Even within the first round of development, Zarate went way beyond improving the usability of the existing Mobile Ticket application by providing a great mobile experience on both iOS and Android mobile devices. He supplemented the existing job list and scheduling functionality with GPS mapping, live rescheduling and additional information around the job, which allow teams to prepare and plan en route. Field staff no longer need access to office applications and email, all the information they need and communications with the control center are delivered in real time through the app.
The Road Ahead
“With the speed of development on the first phase, the most worrying aspect is the expectation I have now set. Having seen what is possible, both the management and the field teams keep making new suggestions: ‘Wouldn’t it be great if...’, ‘would it be possible to...’,” laughs Zarate.
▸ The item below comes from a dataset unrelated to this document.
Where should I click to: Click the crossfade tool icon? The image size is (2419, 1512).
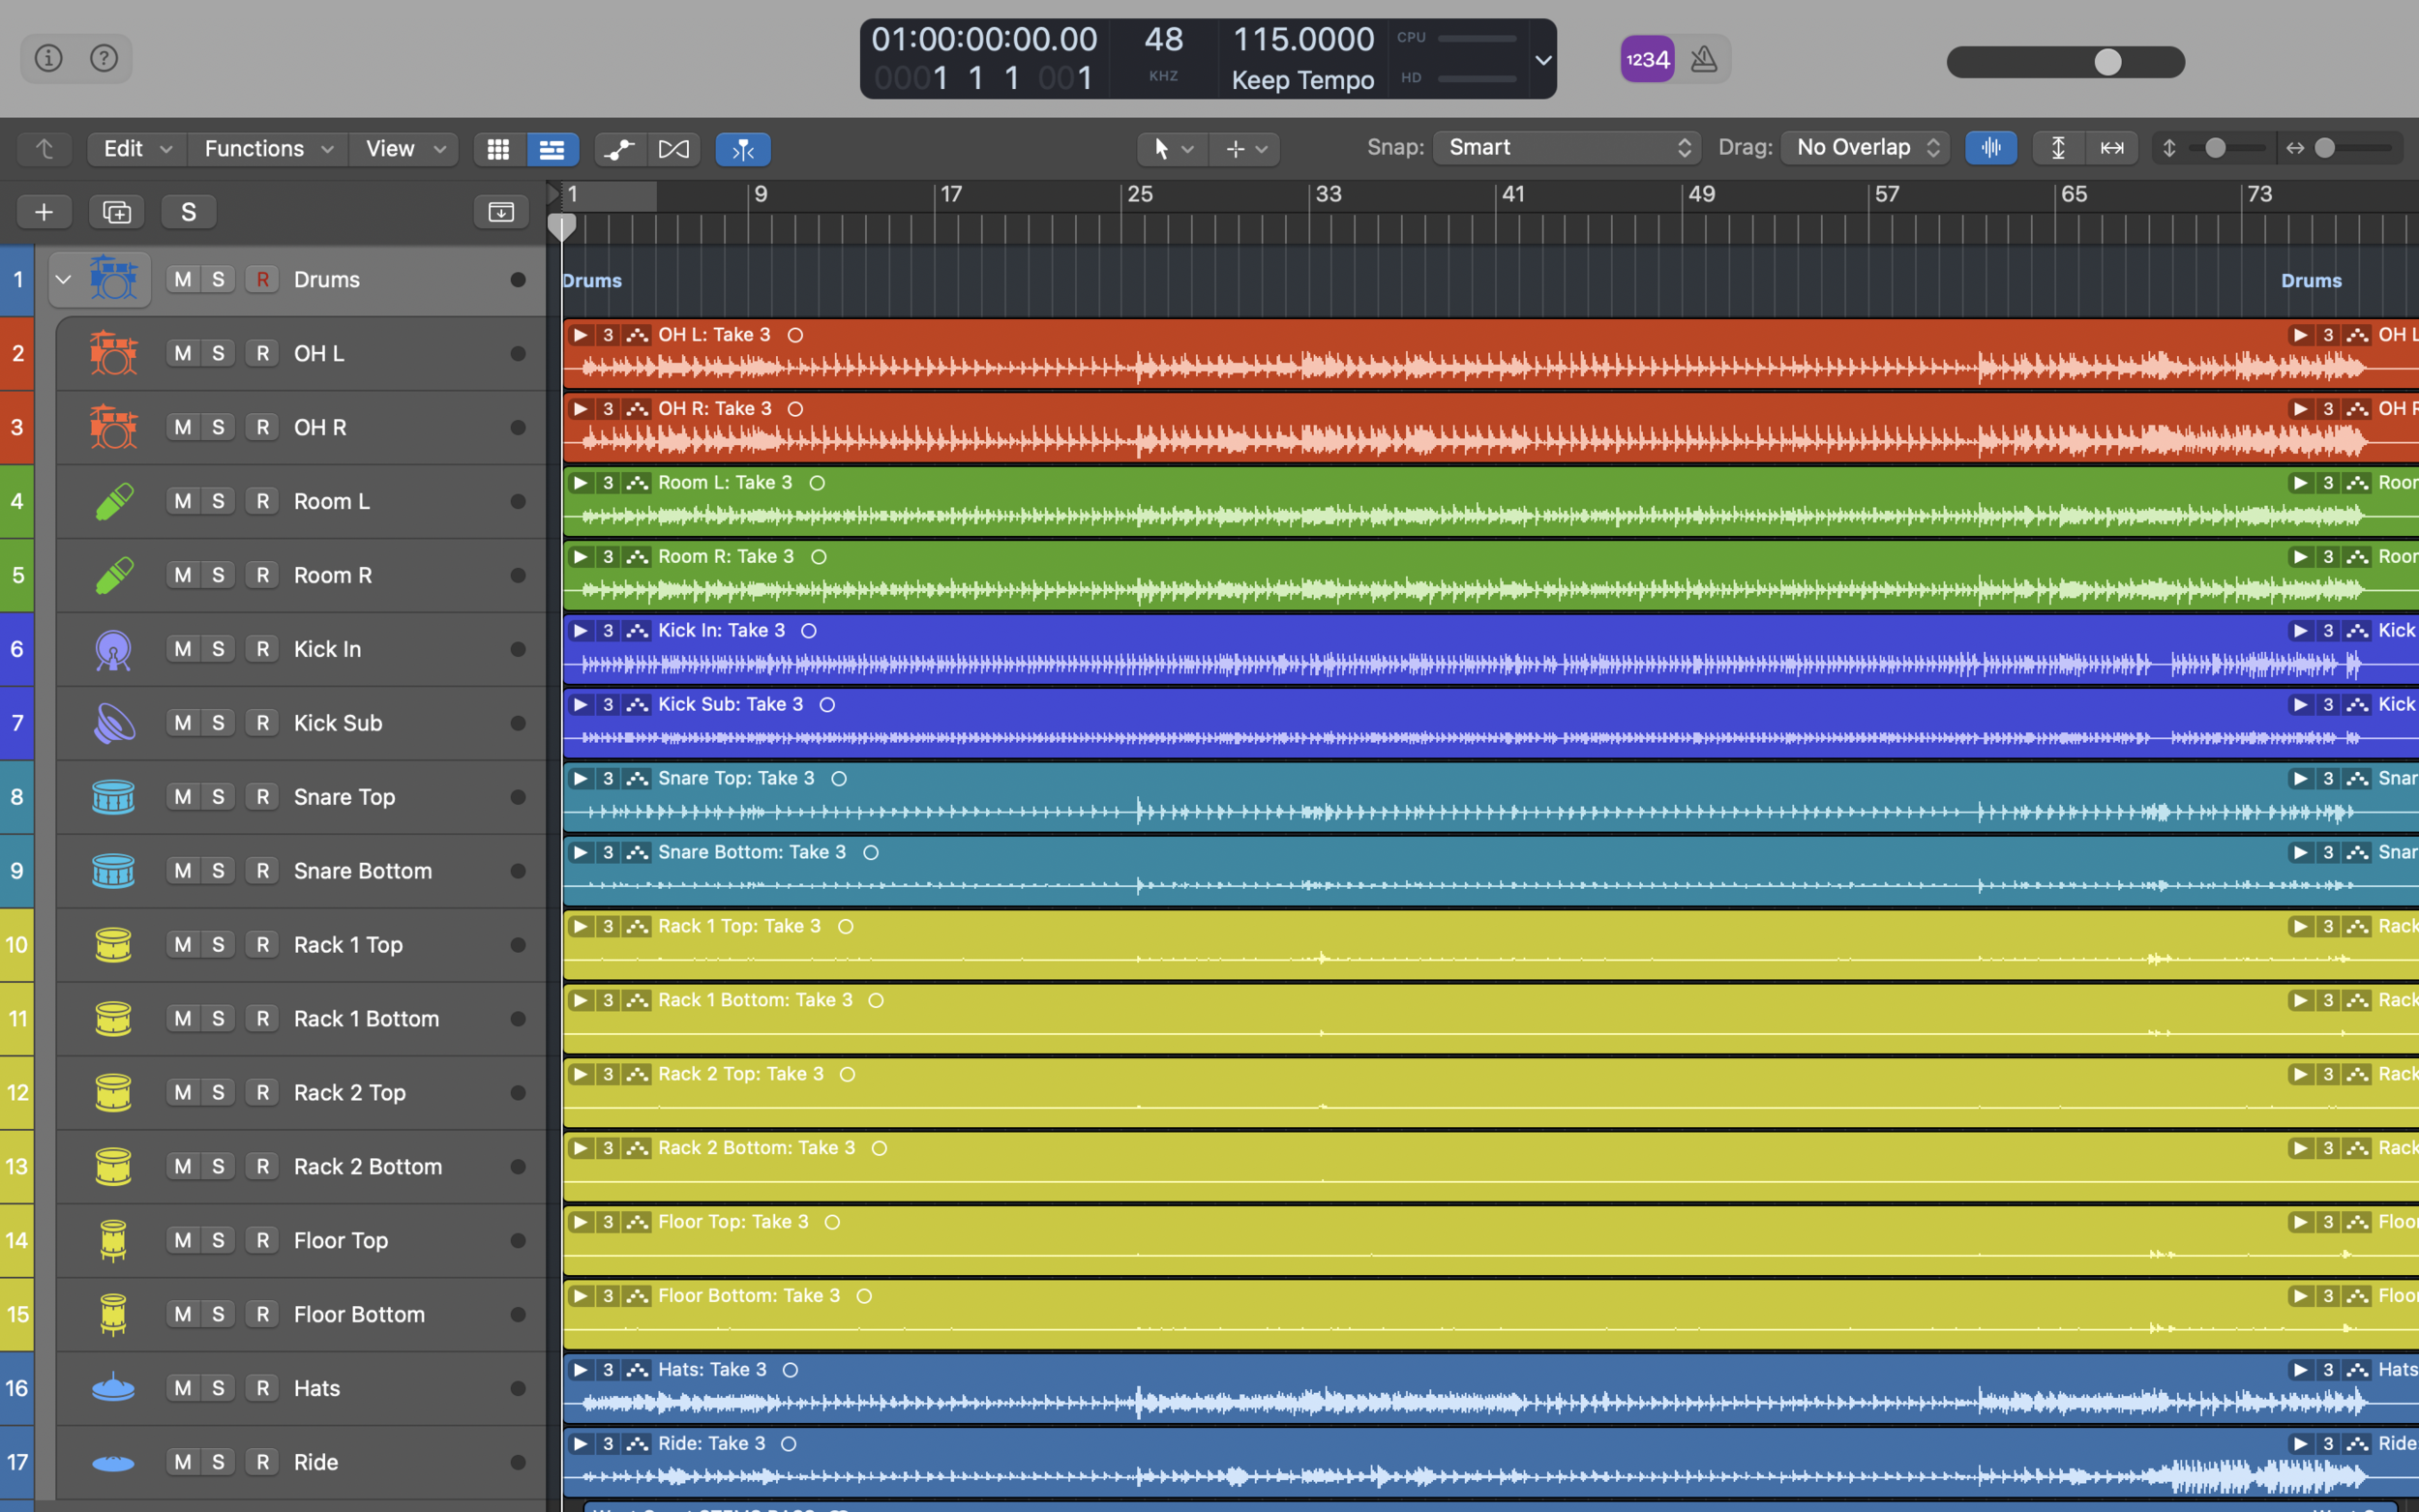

“But where this type of unstructured input can be pretty irritating for many developers, now I quite enjoy playing super-geek. With DreamFactory, it’s pretty easy to impress people with what you can do.”
For the future, the company plans to add much more to its new mobile system. Zarate already has plans to deliver live stock control, integrating the new app with the backoffice systems for inventory management.
As they start the day and register onto a truck, in addition to the job list, the crew will get a detailed breakdown of the necessary inventory to take with them. Each team member will then be able to edit the inventory as it gets used in the field, allowing the head office to monitor stock more tightly, order more efficiently and reduce the volume of costly supplies the company needs to hold stock.
“To someone who hasn’t worked with DreamFactory, this would seem like a massive task,” says Zarate. “But I simply point the DreamFactory at our backoffice inventory database, and it will generate most of the REST APIs needed to start building the basic functionality needed. Building this into a composite app, together with the job scheduling, GPS and a heap of new functionality, just isn’t an issue. It’s what DreamFactory is architected to do.